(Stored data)
####################

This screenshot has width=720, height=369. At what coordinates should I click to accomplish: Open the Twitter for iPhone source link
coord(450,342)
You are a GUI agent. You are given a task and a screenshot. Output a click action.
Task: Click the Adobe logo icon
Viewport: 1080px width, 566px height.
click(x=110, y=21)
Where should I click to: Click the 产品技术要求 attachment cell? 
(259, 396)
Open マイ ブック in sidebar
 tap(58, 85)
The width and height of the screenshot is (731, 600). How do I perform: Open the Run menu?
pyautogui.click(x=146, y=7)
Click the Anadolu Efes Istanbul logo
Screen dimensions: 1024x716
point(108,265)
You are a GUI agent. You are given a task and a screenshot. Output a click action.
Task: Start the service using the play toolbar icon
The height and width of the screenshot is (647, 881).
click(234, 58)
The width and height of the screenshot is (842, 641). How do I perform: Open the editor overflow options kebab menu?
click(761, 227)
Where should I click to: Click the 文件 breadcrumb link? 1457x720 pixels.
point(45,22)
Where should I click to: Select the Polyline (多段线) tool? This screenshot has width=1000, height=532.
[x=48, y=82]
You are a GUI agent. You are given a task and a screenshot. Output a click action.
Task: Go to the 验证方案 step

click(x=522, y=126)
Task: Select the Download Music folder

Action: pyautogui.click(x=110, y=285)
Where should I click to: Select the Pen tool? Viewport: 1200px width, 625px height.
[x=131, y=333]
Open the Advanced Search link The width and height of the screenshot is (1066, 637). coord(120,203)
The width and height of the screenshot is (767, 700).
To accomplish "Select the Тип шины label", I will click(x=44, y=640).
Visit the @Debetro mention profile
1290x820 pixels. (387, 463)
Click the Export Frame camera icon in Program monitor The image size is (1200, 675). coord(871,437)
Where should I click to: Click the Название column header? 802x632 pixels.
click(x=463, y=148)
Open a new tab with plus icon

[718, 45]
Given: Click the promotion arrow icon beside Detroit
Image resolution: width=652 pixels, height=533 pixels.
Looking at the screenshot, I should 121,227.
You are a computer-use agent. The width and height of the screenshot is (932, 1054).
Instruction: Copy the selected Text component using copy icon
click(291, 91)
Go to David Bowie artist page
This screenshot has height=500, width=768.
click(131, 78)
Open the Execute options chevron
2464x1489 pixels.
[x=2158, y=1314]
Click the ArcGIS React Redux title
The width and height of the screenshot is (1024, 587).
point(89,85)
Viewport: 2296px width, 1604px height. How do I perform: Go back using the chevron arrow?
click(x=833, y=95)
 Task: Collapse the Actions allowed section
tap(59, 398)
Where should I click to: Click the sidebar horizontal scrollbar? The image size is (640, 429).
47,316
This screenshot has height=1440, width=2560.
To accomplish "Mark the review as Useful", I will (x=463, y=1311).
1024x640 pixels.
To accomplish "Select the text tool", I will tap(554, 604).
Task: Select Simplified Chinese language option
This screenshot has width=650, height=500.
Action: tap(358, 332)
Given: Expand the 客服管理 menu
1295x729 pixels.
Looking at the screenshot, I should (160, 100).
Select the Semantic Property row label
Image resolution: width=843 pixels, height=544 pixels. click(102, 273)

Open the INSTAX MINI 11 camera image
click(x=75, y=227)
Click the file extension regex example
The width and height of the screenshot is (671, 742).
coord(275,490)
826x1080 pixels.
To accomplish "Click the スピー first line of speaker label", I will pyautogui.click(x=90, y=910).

####################

Filter the data for the string "logo" and copy every line that has it.

Task: Click the Adobe logo icon
Click the Anadolu Efes Istanbul logo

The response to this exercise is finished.